[Data drawn from a collection]

┌──

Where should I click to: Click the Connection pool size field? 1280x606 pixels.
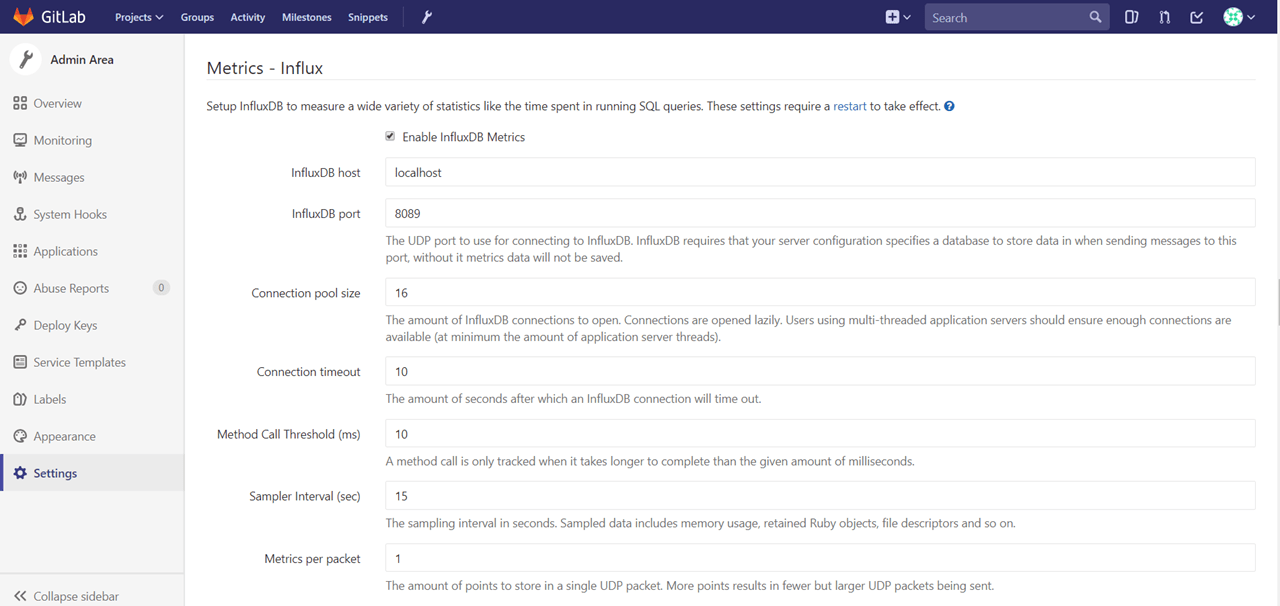(x=820, y=292)
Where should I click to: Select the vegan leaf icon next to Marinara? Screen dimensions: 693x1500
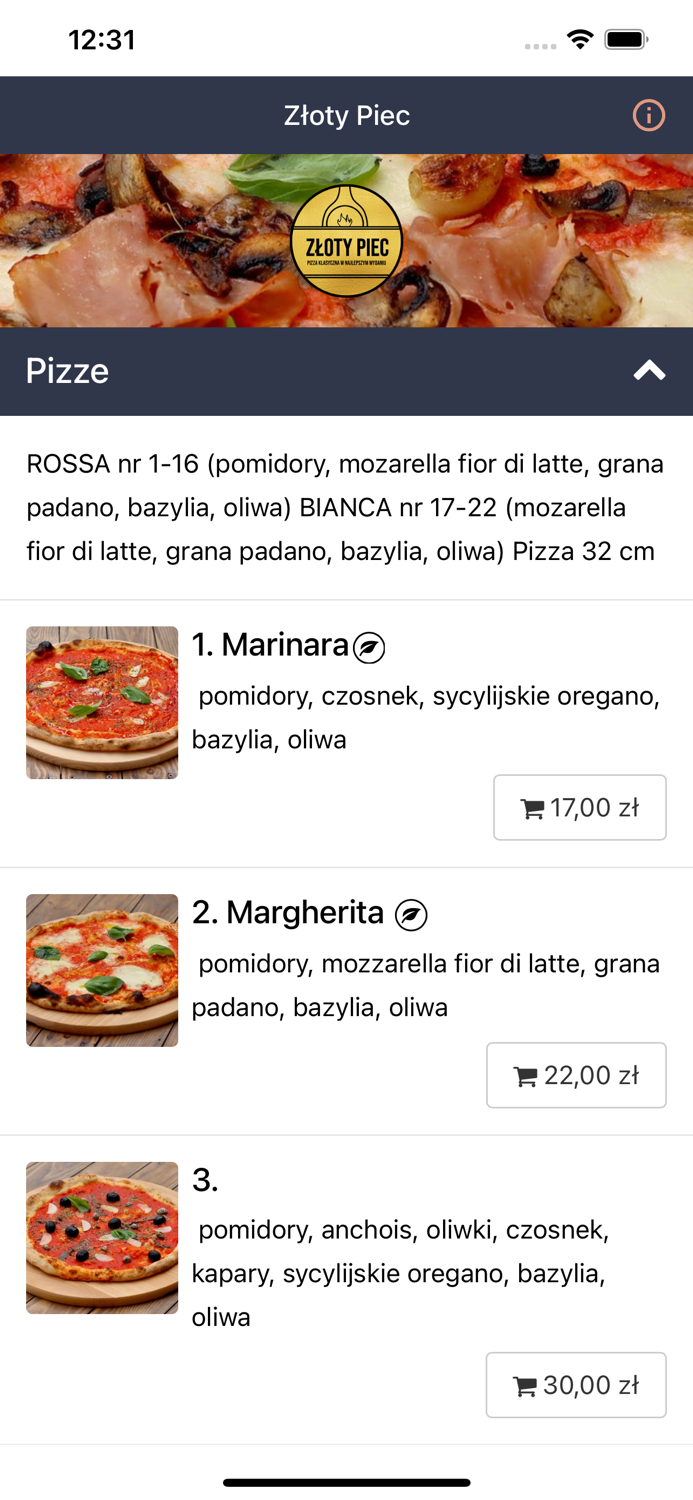coord(369,648)
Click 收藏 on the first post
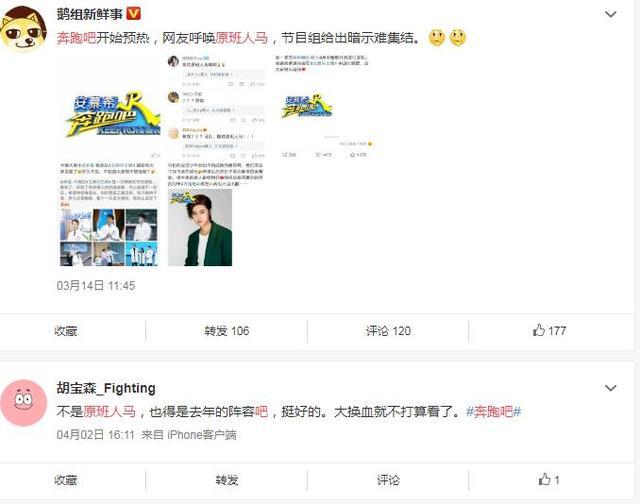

└──

■ **What is being asked**:
Quote every line of the listing above word for word. Leave the pictures out.

■ **The output**:
Where should I click to: Click the Connection pool size field? 1280x606 pixels.
(x=820, y=292)
Where should I click to: Select the vegan leaf icon next to Marinara? Screen dimensions: 693x1500
coord(369,648)
Click 收藏 on the first post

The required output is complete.